High-voltage design & technology
This section covers some of the design principles required to successfully design and build high-voltage systems. It also discusses the commercial high-voltage technology required to bring complete ion source systems together.
Electrodes
Electrode design
Electrodes are used to shape the electric field or as a source/sink for current. Field shaping electrodes are used in accelerating, deflecting and focusing beams. Current source/sink electrodes are used in plasma generation and beam dumps.
Some electrodes such as extraction electrodes can be both field shaping and current sinking.
Electrode design obviously depends on application. For field shaping electrodes, the shape of the electrode is critical. For current source/sink electrodes, the sputtering resistance and current-carrying capability is critical.
Using modern finite element techniques, the electric fields produced by electrodes can be accurately calculated. This allows designs to be tested and optimized before manufacture. Extraction and beam acceleration electrodes can be modeled and simulated beams tracked through them.
Corona shields
Corona shields are a type of field shaping electrode used to shield sharp points that would otherwise suffer from corona. The sharp points are usually unavoidable components like bolts or other fixtures and fittings.
Figure 1 shows two examples of how to shield a point with two different types of corona shield.
Sputtering
Sputtering is where ions bombard electrode surfaces, knocking atoms off the surface. This process causes erosion of the electrode surface. Electrodes in plasmas suffer the most from sputtering.

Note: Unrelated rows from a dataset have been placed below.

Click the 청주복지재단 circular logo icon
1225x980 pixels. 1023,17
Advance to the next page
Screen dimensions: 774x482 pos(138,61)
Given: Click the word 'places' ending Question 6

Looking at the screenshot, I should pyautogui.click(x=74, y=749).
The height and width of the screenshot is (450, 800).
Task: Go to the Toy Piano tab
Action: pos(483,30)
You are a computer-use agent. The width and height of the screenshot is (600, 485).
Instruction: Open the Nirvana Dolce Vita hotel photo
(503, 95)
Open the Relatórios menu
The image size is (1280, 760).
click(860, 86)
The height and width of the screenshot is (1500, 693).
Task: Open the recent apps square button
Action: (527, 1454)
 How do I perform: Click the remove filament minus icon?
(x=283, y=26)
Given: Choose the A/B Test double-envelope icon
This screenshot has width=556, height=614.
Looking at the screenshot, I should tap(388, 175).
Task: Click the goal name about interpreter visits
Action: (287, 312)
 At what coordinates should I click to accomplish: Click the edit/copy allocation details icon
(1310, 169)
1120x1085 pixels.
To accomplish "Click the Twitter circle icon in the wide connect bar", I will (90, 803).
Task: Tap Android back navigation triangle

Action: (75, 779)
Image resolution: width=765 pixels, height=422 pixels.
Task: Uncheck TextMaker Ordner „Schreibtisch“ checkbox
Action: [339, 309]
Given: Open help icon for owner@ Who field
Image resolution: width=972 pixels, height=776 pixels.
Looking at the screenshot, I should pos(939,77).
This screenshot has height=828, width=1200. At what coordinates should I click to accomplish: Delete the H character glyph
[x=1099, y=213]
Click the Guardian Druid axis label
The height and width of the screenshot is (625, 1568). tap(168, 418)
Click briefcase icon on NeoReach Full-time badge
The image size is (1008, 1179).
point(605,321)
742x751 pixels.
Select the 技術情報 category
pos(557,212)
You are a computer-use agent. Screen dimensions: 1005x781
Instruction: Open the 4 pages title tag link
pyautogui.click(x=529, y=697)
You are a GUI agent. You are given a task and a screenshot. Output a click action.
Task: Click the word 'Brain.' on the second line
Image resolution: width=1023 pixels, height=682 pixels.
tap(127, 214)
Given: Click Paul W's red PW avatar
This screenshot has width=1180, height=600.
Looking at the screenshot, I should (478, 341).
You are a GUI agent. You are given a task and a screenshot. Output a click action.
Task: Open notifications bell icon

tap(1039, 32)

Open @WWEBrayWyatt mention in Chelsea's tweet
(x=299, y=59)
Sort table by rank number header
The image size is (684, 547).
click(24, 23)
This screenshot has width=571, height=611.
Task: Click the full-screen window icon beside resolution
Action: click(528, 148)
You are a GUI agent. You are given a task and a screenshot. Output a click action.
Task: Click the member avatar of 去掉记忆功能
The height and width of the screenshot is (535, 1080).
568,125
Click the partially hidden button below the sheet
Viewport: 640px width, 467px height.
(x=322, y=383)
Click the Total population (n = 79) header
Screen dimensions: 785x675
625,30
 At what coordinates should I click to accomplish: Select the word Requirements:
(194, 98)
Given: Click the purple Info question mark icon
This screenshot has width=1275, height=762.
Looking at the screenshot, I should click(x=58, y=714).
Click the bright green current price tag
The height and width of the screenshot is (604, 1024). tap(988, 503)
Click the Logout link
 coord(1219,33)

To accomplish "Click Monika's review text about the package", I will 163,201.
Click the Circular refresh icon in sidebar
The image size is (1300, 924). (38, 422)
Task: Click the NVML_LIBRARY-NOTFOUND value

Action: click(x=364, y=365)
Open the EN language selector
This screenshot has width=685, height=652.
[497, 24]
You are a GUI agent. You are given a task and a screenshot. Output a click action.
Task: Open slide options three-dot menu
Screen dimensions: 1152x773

Sputtering eventually leads to failure of the plasma electrode system. The process also slowly deforms extraction electrodes.
Electrode materials
For cathodes in high-sputter environments, molybdenum or tungsten are often used. For field shaping electrodes, any conductive material can be used, so material choice is application-dependent.
For operation at very high field strengths in vacuum >10 MV m−1 d.c., titanium or its alloys give lower spark rates, especially when used as the cathode electrode material.
Titanium–aluminium–molybdenum alloy and pure titanium produce approximately equal spark rates. Titanium–vanadium or titanium–manganese alloys have the lowest spark rates of all.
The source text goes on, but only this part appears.